Time management is the analysis of how working hours are spent and the prioritization of tasks in order to maximize personal efficiency in the workplace.
Focus is a central point, as of attraction, attention, or activity.
Time management relates to clocks, calendars, to do lists and reminders. Focus management is about being able to focus on the task at hand and keep distractions at bay. We all know that distractions abound in today’s fast-paced work environment, enveloped in technology. Let’s take a look at just a few of those distractions as a reminder of what we’re up against each day.
The two P’s of social media: Posting and Perusing.
Chasing squirrels and shiny objects that sound interesting or more fun than what we’re currently working on.
Phone and computer notifications, research, email and socializing.
Researchers say the stimulation that we get from constantly checking our devices creates an addiction with a squirt of dopamine. There may be something to see with every click. So, we check our email and texts and they are stimulating. We check our social media likes, hearts and comments and they are stimulating. Without all this stimuli, we can actually start to feel bored.
There was a study by Silverpop that said we have eight seconds to capture someone’s attention online before they move onto the next thing. Just think how quickly we scroll through photos and videos on Instagram and Facebook and we get just a quick peek of photos and videos on Snapchat.
Dr. John Ratey is a clinical associate professor of psychiatry at Harvard who started using the term “acquired attention deficit disorder” to describe the condition of people who are used to a constant stream of digital stimulation and feel bored in the absence of it. (From Personal Productivity Secrets by Maura Nevel Thomas). In her book “Personal Productivity Secrets,” Maura Nevel Thomas wrote, “The secret to defending against the constant demands on your attention is learning control — and the most important place for you to exert your control is over your own attention.” Yes, Maura, I agree with you.
Let’s examine some solutions with the following seven strategies to help you gain control of your focus. When you’re in control, you will then manage your time better, too. Time management and focus management go hand-in-hand.
■ Acknowledge that there will always be more information available to you then you have time for. The information on the internet is endless and sometimes we just have to put a cap on how much time we invest in research. For example, if you’re going on vacation, you don’t have to research 50 vacation options, perhaps five choices are sufficient.
■ Be very clear with yourself on your goals. Know exactly what you want and how you’re going to get what you want before you do the work that it takes to reach your goals. Once you are clear, it will help you put your focus in the correct places.
■ Evaluate each activity or request on your time and energy to decide whether or not it helps your goals or hurts your goals and your focus.

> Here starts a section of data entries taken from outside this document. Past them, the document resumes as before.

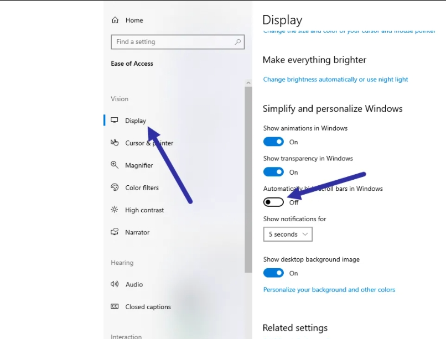Disable Show animations in Windows
The height and width of the screenshot is (339, 446).
[x=273, y=142]
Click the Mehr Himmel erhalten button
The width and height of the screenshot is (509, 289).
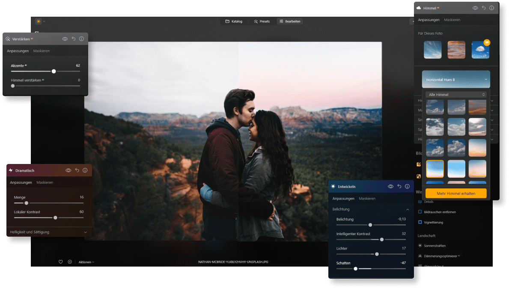click(x=455, y=194)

■ Say no to activities and requests that take you away from your goals. No more guilt over this one, we all need to get past the guilt.
■ Retrain yourself to be OK with downtime and less stimulation instead of being “on” all the time. Find relaxing activities you enjoy such as listening to music, dancing, soaking in a bubble bath, meditation, coloring or practicing yoga. You can even just sit quietly.

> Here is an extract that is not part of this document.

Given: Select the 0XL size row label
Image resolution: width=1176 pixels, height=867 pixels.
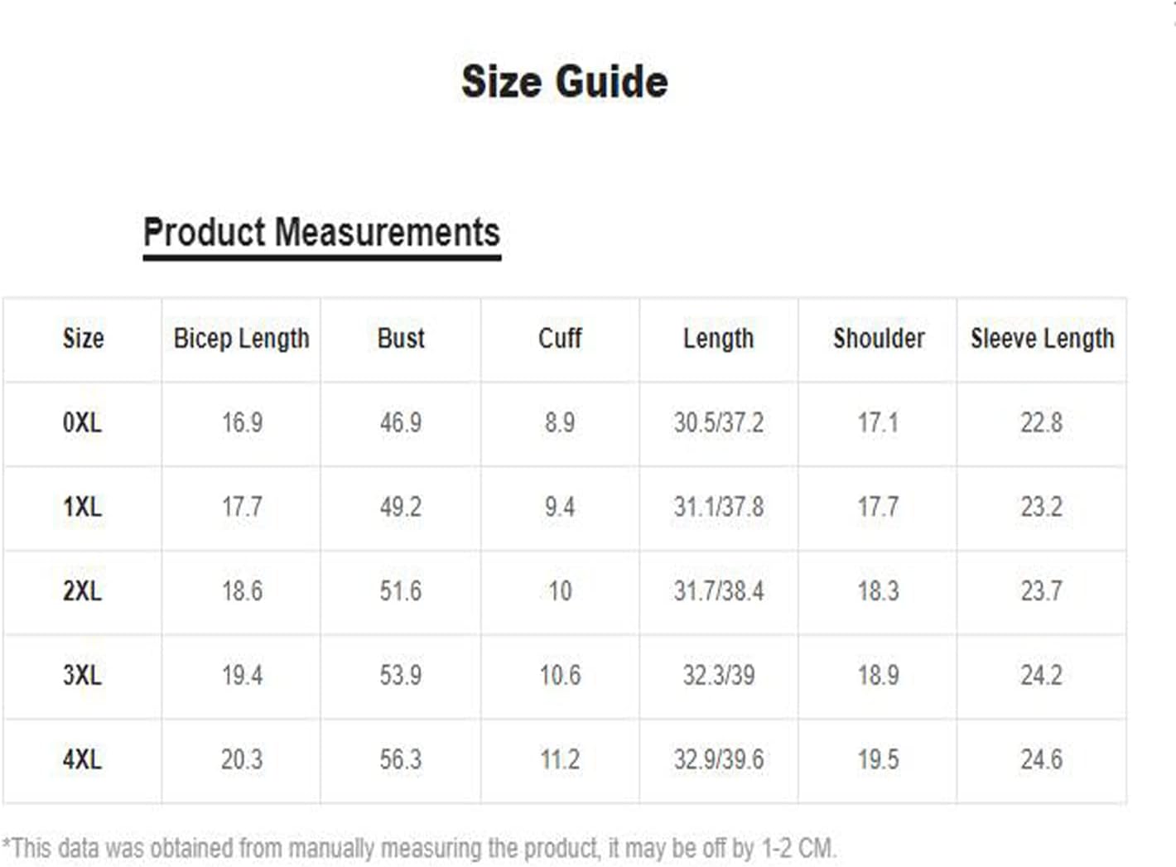Looking at the screenshot, I should tap(82, 422).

■ Eliminate distractions while you’re working on critical tasks. Critical tasks are activities that help you reach your goals, increase your income, have a deadline or have a financial consequence associated with it.
■ Decrease content in your life by evaluating what you can let go. It may be a group on social media, newsletters, junk mail, magazine subscriptions, newspaper subscriptions or activities. Just simplify.
I believe we need a combination of time management tools like calendars, timers and clocks along with the skills and control that comes with focus management. You have the power to make changes in your life, so I encourage you to combine these strategies to improve your productivity and your well-being.